Task to complete: Write out every line of the listing below without leaving any out. Shift each coordinate pair by adding 67 to both its x and y values.

Source records
━━━━━━━━━━

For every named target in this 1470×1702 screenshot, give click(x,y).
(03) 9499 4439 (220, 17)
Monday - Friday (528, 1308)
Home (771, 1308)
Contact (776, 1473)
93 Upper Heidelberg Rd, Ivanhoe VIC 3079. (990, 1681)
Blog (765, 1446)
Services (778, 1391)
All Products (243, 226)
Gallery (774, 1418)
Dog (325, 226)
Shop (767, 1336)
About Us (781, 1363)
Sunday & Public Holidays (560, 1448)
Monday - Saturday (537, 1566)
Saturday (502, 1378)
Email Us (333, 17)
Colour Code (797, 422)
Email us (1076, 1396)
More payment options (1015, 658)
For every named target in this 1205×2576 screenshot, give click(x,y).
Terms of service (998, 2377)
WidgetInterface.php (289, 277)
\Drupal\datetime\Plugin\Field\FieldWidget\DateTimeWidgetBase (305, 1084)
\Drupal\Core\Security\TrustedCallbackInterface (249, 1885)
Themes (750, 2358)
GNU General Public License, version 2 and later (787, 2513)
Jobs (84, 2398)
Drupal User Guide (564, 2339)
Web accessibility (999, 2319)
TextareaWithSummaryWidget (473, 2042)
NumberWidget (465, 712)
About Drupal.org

━━━━━━━━━━

Exercise output:
For every named target in this 1470×1702 screenshot, give click(x,y).
(03) 9499 4439 (287, 84)
Monday - Friday (595, 1375)
Home (838, 1375)
Contact (843, 1540)
93 Upper Heidelberg Rd, Ivanhoe VIC 3079. (1057, 1748)
Blog (832, 1513)
Services (845, 1458)
All Products (310, 293)
Gallery (841, 1485)
Dog (392, 293)
Shop (834, 1403)
About Us (848, 1430)
Sunday & Public Holidays (627, 1515)
Monday - Saturday (604, 1633)
Saturday (569, 1445)
Email Us (400, 84)
Colour Code (864, 489)
Email us (1143, 1463)
More payment options (1082, 725)
For every named target in this 1205×2576 screenshot, give click(x,y).
Terms of service (1065, 2444)
WidgetInterface.php (356, 344)
\Drupal\datetime\Plugin\Field\FieldWidget\DateTimeWidgetBase (372, 1151)
\Drupal\Core\Security\TrustedCallbackInterface (316, 1952)
Themes (817, 2425)
GNU General Public License, version 2 and later (854, 2580)
Jobs (151, 2465)
Drupal User Guide (631, 2406)
Web accessibility (1066, 2386)
TextareaWithSummaryWidget (540, 2109)
NumberWidget (532, 779)
About Drupal.org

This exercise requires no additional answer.